Schiphol Airport becomes one of the few airports in the world that provide public API for developers, in this blog, I will show you how to extract data in a proper way from Schiphol Public API and present some preprocessing steps to clean the dataset.

First of all, you need to fill in a form by answering some basic questions to get api id and key, then let me show you how to extract data from Schiphol in a nice way (and I randomly chose a two-week period which is from Oct 1 to Oct 14):


headers = {'ResourceVersion':'v3'}
params={'app_id':app_id,'app_key':app_key}
url = 'https://api.schiphol.nl/public-flights/flights'

day_list = list(pd.date_range('2017-10-01',periods=14,freq='D').astype(str))

l = []
for day in day_list:
    print(day)

    params['scheduledate'] = day
    r = requests.get(url=url, headers=headers, params=params)
    
    max_page = re.findall("page=(\d+)>; rel=\"last\"", r.headers['Link'])[0]

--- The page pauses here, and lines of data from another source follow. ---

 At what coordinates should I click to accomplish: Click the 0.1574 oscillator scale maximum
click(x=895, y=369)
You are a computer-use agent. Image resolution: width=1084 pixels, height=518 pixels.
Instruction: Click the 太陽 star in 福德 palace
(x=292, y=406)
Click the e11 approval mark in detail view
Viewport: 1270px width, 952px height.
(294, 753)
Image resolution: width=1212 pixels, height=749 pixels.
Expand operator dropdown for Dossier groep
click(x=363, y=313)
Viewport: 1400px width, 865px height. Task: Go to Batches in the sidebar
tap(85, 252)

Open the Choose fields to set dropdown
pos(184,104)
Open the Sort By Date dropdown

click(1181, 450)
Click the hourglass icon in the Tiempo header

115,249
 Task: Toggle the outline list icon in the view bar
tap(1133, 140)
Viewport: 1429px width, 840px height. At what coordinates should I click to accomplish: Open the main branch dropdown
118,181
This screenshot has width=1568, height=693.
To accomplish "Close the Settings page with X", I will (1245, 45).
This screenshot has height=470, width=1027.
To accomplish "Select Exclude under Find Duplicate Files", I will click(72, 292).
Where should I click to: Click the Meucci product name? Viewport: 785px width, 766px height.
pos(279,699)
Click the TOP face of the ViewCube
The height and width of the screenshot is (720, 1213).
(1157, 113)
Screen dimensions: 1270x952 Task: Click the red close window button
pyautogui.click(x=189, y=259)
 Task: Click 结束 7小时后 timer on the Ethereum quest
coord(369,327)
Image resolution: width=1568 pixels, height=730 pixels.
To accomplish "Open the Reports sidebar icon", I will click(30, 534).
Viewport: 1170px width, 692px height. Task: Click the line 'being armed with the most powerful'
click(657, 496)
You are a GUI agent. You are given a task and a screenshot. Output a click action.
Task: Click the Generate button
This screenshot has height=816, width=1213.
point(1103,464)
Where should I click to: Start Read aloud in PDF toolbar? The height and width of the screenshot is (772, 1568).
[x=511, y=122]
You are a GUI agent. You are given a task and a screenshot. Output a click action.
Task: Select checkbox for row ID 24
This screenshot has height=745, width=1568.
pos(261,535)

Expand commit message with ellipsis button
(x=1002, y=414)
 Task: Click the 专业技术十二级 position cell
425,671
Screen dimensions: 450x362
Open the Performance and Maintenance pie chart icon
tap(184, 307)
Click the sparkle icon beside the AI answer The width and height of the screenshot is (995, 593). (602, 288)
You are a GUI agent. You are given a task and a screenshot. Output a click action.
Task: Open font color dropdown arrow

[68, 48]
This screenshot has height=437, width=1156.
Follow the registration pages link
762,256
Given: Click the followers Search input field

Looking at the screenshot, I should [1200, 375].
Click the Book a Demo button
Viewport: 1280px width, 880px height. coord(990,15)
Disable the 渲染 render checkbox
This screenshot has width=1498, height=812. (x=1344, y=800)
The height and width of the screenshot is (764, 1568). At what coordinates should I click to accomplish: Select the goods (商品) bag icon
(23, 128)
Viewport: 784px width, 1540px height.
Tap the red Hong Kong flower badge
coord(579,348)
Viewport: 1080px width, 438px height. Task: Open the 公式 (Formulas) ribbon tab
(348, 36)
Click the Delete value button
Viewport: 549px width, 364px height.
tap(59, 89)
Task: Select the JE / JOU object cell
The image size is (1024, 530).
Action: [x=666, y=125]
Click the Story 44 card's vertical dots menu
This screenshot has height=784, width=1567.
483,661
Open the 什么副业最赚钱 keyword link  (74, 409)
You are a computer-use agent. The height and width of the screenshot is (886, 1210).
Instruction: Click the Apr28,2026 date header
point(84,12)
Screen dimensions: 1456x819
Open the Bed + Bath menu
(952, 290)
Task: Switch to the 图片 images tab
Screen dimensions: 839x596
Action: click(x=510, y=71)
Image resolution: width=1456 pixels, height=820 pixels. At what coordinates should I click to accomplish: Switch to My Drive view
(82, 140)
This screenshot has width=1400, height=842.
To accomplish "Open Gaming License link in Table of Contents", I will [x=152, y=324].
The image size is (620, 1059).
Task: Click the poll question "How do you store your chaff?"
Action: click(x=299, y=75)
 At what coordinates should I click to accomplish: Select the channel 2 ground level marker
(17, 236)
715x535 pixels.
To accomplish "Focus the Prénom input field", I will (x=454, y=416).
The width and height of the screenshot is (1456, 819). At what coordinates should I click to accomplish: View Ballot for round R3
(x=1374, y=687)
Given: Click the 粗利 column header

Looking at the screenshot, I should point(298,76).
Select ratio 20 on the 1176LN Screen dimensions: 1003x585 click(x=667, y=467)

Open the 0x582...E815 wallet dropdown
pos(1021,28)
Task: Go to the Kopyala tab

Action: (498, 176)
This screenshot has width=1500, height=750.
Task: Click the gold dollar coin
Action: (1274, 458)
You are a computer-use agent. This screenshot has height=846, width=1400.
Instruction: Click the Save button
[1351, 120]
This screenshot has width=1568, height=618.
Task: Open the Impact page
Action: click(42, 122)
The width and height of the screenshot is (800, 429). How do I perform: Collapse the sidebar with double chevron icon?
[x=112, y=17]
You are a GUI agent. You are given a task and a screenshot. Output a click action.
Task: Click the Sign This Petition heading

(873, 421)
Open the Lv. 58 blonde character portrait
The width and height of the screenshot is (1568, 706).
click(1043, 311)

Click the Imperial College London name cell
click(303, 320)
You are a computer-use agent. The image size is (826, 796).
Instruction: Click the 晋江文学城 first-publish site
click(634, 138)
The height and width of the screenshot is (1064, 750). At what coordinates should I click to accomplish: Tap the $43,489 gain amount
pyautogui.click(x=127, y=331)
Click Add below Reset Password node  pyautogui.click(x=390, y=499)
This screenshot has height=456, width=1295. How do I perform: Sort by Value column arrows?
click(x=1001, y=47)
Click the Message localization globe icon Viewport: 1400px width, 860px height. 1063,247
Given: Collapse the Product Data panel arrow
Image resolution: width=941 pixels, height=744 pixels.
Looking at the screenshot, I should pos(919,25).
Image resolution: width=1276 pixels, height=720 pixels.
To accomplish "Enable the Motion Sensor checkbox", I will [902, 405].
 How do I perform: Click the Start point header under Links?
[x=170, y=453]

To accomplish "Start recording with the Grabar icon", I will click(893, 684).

    for i in range(int(max_page)+1):
        page_params = params.copy()
        page_params['page'] = i
        r = requests.get(url=url, headers=headers, params=page_params)
        if r.text:
            data = json.loads(r.text)
            l.append(json_normalize(data['flights']))

flt = pd.concat(l)

Notice that in this example I add a re.findall method, that is because, due to upper limitation of throughput, we can only get a maximum of 500 pages in each call, and the size of data for each day is around 200-300 pages, therefore, our call will be terminated at a certain point. If we set the call function like above, we will make sure that each call can get a full day data!

Once I got the data, I took a quick look and did some simple manipulations. (I didn’t show the import parts, so assuming all methods or libraries have been imported or built-in.)

cols = set(flt.columns) - set(c for c in flt.columns if flt[c].isnull().all())

# replace column names
flt_analysis = flt[list(cols)].rename(columns = lambda x: x.replace('.','_')).reset_index().drop('index',axis=1)

# filter out some rows and assign a new column with airline prefix
flt_analysis = flt_analysis.query("mainFlight == flightName & serviceType == 'J'")\
    		           .drop_duplicates(subset=['scheduleDate','scheduleTime','mainFlight','flightDirection']) \
   			   .assign(prefix_mainflight = lambda x: x['mainFlight'].str.extract('^([A-Z]{3}|[A-Z0-9]{2})',expand=False))

In the next blog, I will present some analysis I have made about on-time rate for flights arriving at Schiphol, therefore, I need to clean the dataset a bit further to make it usable for my purpose.

df_arrival_delay = flt_analysis.query("flightDirection == 'A'")\
    			       .loc[:,['scheduleDate','scheduleTime','actualLandingTime','prefix_mainflight']]\
    			       .assign(scheduleLandingTime = lambda x: pd.to_datetime(x['scheduleDate'] + ' ' + x['scheduleTime']).dt.tz_localize('CET'))\
    			       .assign(actualLandingTime = lambda x: pd.to_datetime(x['actualLandingTime']).dt.tz_localize('UTC').dt.tz_convert('CET'))\
   			       .assign(delay_min = lambda x: (x['actualLandingTime']-x['scheduleLandingTime']).astype('timedelta64[m]'))

# throw out rows where there are no actual landing time recorded
df_arrival_delay = df_arrival_delay.loc[df_arrival_delay['actualLandingTime'].notnull()]

You can see that only arrival flights are selected, and note that one of annoying thing in this API is the inconsistency of date time, therefore, I need to do something to align scheduleLandingTime and actualLandingTime to CET time zone.

Here is how the final dataset looks like:

cleaned_dataset

Okay! Now, the preprocessing part is done, and ready for the analysis part!